集落から出て狩りをしている連中を襲い、敵の主戦力を削ってやればいいだけなのだ。
それなら手持ちの戦力だけでどうにかできる可能性が高い。
細かいことを言うなら、敵戦力がどれぐらいか確認して、勝てそうなら挑むだけ。勝てないと思えば戦わずにやり過ごせばいい。
敵戦力を国民皆兵士というか、全員を戦闘要員と考えた場合、カード化のノルマは20枚ってところだと思う。

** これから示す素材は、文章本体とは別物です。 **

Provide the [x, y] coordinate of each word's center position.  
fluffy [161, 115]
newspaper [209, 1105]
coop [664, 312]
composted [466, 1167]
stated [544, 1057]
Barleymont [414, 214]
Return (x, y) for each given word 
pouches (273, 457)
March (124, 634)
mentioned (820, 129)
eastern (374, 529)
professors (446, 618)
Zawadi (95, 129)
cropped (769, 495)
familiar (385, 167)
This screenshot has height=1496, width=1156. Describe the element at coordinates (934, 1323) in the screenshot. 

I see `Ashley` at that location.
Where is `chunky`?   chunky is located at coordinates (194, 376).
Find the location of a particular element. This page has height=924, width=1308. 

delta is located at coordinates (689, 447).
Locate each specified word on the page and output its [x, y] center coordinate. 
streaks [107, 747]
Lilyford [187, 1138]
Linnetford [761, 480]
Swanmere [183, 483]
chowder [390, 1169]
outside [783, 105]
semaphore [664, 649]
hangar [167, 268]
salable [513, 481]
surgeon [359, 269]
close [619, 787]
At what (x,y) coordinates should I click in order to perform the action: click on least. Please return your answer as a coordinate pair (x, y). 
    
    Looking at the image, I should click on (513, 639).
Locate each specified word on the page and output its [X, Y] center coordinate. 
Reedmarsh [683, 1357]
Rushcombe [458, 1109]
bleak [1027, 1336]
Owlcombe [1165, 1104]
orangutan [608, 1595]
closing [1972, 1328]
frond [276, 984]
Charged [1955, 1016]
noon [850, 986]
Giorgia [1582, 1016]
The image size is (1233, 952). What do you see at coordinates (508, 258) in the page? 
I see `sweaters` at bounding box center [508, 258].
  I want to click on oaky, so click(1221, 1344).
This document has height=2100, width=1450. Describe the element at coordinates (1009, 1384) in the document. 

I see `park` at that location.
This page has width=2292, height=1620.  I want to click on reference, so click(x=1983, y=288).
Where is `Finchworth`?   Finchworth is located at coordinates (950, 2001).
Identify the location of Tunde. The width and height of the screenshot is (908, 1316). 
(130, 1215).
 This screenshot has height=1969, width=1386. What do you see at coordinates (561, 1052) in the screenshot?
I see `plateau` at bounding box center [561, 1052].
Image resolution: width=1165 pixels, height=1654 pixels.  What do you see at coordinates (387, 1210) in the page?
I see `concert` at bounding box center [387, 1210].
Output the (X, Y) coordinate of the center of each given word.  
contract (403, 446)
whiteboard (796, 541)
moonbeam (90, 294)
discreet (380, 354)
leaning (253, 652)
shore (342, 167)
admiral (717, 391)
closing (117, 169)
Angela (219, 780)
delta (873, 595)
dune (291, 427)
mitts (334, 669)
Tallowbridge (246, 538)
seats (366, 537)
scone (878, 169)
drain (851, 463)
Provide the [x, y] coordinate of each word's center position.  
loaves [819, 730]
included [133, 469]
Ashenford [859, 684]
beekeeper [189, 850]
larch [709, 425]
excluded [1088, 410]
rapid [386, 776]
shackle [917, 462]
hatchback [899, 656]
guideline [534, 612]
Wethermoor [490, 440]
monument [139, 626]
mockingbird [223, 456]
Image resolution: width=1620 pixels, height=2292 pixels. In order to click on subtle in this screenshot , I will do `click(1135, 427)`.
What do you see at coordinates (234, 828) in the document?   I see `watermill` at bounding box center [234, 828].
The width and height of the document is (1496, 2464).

使い捨ての戦力と考えて死兵とするなら多少の戦力差は覆せるだろうし、強化を含めてしまえばもっと戦力差が埋まる。なにより、いざとなればいったん退いて再起すればいいんだ。
ゴブリンのリキャストタイムはたった一日。
カード化まで上手くいけば、俺は無補給で毎日死兵を20匹ぶつけるという悪夢のような戦術をとれるのだ。敵の数が100近かろうと、なんとでもなる。
戦力については、この予定で動く。
あと、決めておくのは決戦の時期だ。
俺はこれを秋の終わりごろにしようと思う。
期間としては、半年先だ。森の恵みが少なくなった時期を狙って動く。
これは推測になるんだけど、冬にはゴブリンの食糧事情が悪化すると思うんだよね。
で、食料を得るために足を延ばし、俺たちの家までたどり着きかねない。
そうなったら終わりだ。厄介なことになりかねない。たとえ雑魚だろうと、たびたび襲ってくる連中がいるのは嬉しくないのだ。
だからあのゴブリンたちに家を知られる前までにどうにかしたいと思っている。
半年かけて、戦力拡充を進めていく。
半年たっても戦力が整わないなら、また別の方法論でゴブリン殲滅をしようと思う。
別にゴブリンなんて経験値やカードの素って考え方も、あるにはある。
殲滅ではなく壊滅にとどめ、同じ場所には住みつかないだろうからどこか別の場所でゴブリンを繁殖させ、またそこを襲撃するという方法も考えられなくもない。
経験値の仕様的に、もしかしたらその方が美味しい可能性はちょっと考えた。
けど、俺はそれを否定する。
人を襲い、奪い、犯す生き物なんていて欲しくない。
俺の我儘でゴブリンは皆殺しにする。
正しいとか間違ってるとかじゃないとは違う。俺が、そうするべきだと決めて、そのようにするんだ。
決めたことは貫き通す。それだけなんだ。
ここで決められなかったのは、人間の集落についてと、捕まっていた人のこと。
もしも人間の集落、村、町があるとして、俺はその社会とどう関わっていくか。
捕まっていた人が生き残ったとして、俺は彼らをどう扱うべきか。
これだけは、いくら悩んでも結論が出なかった。